Nothing in the data is to be left out; copy it exactly.

^^^^

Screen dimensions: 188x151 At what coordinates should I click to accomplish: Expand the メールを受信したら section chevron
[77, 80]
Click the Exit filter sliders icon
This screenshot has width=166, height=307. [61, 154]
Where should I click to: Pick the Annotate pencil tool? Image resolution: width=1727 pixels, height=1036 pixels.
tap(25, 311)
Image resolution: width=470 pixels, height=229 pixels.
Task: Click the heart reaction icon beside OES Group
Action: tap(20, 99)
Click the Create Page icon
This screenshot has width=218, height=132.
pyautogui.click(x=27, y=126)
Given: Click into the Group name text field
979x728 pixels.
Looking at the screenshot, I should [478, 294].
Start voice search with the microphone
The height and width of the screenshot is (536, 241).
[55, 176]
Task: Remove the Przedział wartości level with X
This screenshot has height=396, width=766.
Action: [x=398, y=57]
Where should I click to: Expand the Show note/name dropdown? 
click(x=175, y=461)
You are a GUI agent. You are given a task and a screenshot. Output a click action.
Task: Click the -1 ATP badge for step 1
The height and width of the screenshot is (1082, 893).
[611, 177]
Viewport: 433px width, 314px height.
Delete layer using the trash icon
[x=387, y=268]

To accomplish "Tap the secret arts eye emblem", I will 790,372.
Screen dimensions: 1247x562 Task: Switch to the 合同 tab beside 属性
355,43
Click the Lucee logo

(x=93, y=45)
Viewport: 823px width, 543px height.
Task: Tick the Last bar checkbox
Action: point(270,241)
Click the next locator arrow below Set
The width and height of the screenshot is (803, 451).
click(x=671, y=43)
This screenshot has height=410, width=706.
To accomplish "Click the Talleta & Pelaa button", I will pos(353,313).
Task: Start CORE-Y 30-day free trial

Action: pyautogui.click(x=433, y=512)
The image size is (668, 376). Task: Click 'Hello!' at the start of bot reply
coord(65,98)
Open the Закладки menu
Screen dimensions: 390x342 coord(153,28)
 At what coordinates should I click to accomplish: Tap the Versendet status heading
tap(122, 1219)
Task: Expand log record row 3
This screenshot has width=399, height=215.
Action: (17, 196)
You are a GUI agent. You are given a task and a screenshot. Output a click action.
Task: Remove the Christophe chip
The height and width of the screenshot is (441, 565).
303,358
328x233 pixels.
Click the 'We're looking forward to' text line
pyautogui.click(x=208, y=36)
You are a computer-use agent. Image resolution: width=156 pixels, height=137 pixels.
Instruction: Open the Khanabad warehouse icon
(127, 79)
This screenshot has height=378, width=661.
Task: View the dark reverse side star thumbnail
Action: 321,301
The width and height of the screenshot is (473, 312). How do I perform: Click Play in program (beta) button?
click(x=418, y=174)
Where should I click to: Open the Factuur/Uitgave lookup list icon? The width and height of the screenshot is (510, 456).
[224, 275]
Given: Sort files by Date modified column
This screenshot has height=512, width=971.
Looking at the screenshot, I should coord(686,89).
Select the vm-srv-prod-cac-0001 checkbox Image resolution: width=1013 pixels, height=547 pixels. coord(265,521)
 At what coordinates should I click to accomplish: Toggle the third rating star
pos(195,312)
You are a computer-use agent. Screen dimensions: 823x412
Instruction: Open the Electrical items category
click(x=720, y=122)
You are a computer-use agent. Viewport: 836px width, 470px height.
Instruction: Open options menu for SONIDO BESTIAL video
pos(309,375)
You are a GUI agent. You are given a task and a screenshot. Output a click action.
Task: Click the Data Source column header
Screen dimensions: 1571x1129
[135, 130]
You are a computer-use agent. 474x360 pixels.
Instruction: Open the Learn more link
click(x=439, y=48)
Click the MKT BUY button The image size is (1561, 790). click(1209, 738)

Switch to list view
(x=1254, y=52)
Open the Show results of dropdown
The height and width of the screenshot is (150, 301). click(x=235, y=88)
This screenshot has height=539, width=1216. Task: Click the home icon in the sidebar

^^^^

Response to this exercise
Screen dimensions: 188x151 At what coordinates should I click to accomplish: Expand the メールを受信したら section chevron
[77, 80]
Click the Exit filter sliders icon
This screenshot has width=166, height=307. [61, 154]
Where should I click to: Pick the Annotate pencil tool? Image resolution: width=1727 pixels, height=1036 pixels.
tap(25, 311)
Image resolution: width=470 pixels, height=229 pixels.
Task: Click the heart reaction icon beside OES Group
Action: tap(20, 99)
Click the Create Page icon
This screenshot has width=218, height=132.
pyautogui.click(x=27, y=126)
Given: Click into the Group name text field
979x728 pixels.
Looking at the screenshot, I should [478, 294].
Start voice search with the microphone
The height and width of the screenshot is (536, 241).
[55, 176]
Task: Remove the Przedział wartości level with X
This screenshot has height=396, width=766.
Action: [x=398, y=57]
Where should I click to: Expand the Show note/name dropdown? 
click(x=175, y=461)
You are a GUI agent. You are given a task and a screenshot. Output a click action.
Task: Click the -1 ATP badge for step 1
The height and width of the screenshot is (1082, 893).
[611, 177]
Viewport: 433px width, 314px height.
Delete layer using the trash icon
[x=387, y=268]

To accomplish "Tap the secret arts eye emblem", I will 790,372.
Screen dimensions: 1247x562 Task: Switch to the 合同 tab beside 属性
355,43
Click the Lucee logo

(x=93, y=45)
Viewport: 823px width, 543px height.
Task: Tick the Last bar checkbox
Action: point(270,241)
Click the next locator arrow below Set
The width and height of the screenshot is (803, 451).
click(x=671, y=43)
This screenshot has height=410, width=706.
To accomplish "Click the Talleta & Pelaa button", I will pos(353,313).
Task: Start CORE-Y 30-day free trial

Action: pyautogui.click(x=433, y=512)
The image size is (668, 376). Task: Click 'Hello!' at the start of bot reply
coord(65,98)
Open the Закладки menu
Screen dimensions: 390x342 coord(153,28)
 At what coordinates should I click to accomplish: Tap the Versendet status heading
tap(122, 1219)
Task: Expand log record row 3
This screenshot has width=399, height=215.
Action: (17, 196)
You are a GUI agent. You are given a task and a screenshot. Output a click action.
Task: Remove the Christophe chip
The height and width of the screenshot is (441, 565).
303,358
328x233 pixels.
Click the 'We're looking forward to' text line
pyautogui.click(x=208, y=36)
You are a computer-use agent. Image resolution: width=156 pixels, height=137 pixels.
Instruction: Open the Khanabad warehouse icon
(127, 79)
This screenshot has height=378, width=661.
Task: View the dark reverse side star thumbnail
Action: 321,301
The width and height of the screenshot is (473, 312). How do I perform: Click Play in program (beta) button?
click(x=418, y=174)
Where should I click to: Open the Factuur/Uitgave lookup list icon? The width and height of the screenshot is (510, 456).
[224, 275]
Given: Sort files by Date modified column
This screenshot has height=512, width=971.
Looking at the screenshot, I should coord(686,89).
Select the vm-srv-prod-cac-0001 checkbox Image resolution: width=1013 pixels, height=547 pixels. coord(265,521)
 At what coordinates should I click to accomplish: Toggle the third rating star
pos(195,312)
You are a computer-use agent. Screen dimensions: 823x412
Instruction: Open the Electrical items category
click(x=720, y=122)
You are a computer-use agent. Viewport: 836px width, 470px height.
Instruction: Open options menu for SONIDO BESTIAL video
pos(309,375)
You are a GUI agent. You are given a task and a screenshot. Output a click action.
Task: Click the Data Source column header
Screen dimensions: 1571x1129
[135, 130]
You are a computer-use agent. 474x360 pixels.
Instruction: Open the Learn more link
click(x=439, y=48)
Click the MKT BUY button The image size is (1561, 790). click(1209, 738)

Switch to list view
(x=1254, y=52)
Open the Show results of dropdown
The height and width of the screenshot is (150, 301). click(x=235, y=88)
This screenshot has height=539, width=1216. Task: Click the home icon in the sidebar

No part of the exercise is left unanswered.